Somos un país que sufre un síndrome de ‘cuentitis’ aguda

Cada vez es más difícil encontrar a personas que quieran innovar, crear y, sobre todo, trabajar duro para hacer un mundo que sea mejor para sí mismos y a la vez para los demás.
Albert Einstein decía que el éxito era el resultado de «un 1% de genialidad y un 99% de trabajo duro».
Pero resulta que «el vividor» campa a sus anchas y lo tenemos de varios tipos, véanse como ejemplos al paniaguado subvencionado que cobra peonadas por enchufe en el palmarés institucional andaluz, al ‘intocable’ liberado sindicalista, al asesor político que no asesora, al político que cobra pluses inventados para inflar sus nóminas, al funcionario colocado a dedo sin funciones, al okupa libertino aprovechado de ingresos mínimos vitales o, al artista mediocre que no sabe de arte culto pero que vende sus garabatos como sí lo fuera apelando a un mal entendido expresionismo o, al más sonoro, el tertuliano de la telebasura que vuelca en las mentes más mediocres la vulgaridad como filosofía de vida.
La valía de cada uno, en gran parte, se mide por lo que eres capaz de generar para el bien de tu entorno más allá de los márgenes de tu egocentrismo.

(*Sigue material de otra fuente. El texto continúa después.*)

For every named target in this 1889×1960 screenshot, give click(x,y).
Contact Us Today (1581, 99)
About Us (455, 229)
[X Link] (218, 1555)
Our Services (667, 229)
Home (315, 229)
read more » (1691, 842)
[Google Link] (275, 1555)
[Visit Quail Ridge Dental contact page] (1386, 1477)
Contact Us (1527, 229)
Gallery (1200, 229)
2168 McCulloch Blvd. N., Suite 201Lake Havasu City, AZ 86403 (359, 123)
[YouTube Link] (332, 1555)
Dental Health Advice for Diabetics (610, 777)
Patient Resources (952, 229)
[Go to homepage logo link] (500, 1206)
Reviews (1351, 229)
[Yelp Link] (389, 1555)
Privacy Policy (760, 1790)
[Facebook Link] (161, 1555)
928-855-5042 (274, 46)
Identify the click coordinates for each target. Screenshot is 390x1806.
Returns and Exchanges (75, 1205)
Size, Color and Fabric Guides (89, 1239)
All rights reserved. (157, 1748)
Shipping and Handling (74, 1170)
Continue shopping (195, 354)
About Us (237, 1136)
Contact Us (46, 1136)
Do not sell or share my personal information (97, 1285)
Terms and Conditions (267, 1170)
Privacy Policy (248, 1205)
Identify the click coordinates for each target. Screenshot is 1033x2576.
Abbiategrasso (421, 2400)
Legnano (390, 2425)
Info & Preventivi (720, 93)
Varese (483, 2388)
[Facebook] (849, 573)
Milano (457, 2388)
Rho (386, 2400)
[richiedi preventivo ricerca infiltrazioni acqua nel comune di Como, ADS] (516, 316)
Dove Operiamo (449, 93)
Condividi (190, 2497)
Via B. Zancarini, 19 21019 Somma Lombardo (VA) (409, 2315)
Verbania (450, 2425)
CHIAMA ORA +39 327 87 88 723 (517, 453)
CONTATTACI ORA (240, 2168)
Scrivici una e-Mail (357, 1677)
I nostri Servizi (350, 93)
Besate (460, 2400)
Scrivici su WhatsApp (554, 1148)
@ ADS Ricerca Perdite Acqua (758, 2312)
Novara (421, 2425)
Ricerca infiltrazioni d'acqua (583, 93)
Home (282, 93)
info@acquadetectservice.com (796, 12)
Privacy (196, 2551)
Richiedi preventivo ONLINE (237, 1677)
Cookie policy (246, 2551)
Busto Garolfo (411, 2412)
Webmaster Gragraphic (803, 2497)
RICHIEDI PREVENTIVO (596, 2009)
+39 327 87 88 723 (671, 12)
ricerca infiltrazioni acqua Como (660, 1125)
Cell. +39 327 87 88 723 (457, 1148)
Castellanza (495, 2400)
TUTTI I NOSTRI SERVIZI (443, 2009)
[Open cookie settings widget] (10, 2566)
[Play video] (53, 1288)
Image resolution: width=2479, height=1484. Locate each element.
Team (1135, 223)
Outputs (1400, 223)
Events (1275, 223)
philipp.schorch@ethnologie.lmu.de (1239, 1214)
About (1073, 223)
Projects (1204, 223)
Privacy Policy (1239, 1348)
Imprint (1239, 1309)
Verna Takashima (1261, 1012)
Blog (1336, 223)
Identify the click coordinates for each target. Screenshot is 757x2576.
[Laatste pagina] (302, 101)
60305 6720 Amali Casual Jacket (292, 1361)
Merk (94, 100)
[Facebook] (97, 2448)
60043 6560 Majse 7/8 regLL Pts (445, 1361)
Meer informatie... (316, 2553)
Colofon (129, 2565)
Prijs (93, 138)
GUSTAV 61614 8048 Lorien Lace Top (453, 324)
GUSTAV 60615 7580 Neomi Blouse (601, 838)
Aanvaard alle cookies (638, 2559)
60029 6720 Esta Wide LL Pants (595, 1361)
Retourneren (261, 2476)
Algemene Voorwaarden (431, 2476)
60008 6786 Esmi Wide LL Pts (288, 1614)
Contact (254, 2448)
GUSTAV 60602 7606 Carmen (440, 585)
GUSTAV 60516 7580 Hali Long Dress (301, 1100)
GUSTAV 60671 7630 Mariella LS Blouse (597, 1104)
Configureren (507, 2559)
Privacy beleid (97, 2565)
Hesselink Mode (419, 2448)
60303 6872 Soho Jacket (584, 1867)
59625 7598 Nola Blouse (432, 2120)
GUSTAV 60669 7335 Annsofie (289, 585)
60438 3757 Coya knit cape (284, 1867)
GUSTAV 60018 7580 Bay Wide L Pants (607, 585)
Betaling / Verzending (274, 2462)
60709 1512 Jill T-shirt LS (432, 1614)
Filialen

El genio natural es como un niño que no deja de impresionarse y redescubrirse ante la más común de las realidades sin importarle el tiempo o el aplauso de los demás, está absorto en sus pasiones artísticas, intelectuales o humanitarias siendo los demás, y no ellos mismos, los que los idealizan o exponen en la palestra social.
Tenemos muchos genios potenciales en ciencias, artes y humanidades, el problema, es que sin una cultura del esfuerzo y sacrificio por el bien común, muchos no llegan a expresarse y, para aquellos que lo logran, en su mayoría, desgraciadamente, se transforman en ególatras elitistas gracias a una ideología basada en la meritocracia que los lleva a ser ensalzados por una cohorte de snobs que babean de envidia y se revisten de ellos como vampiros de la luz que irradian.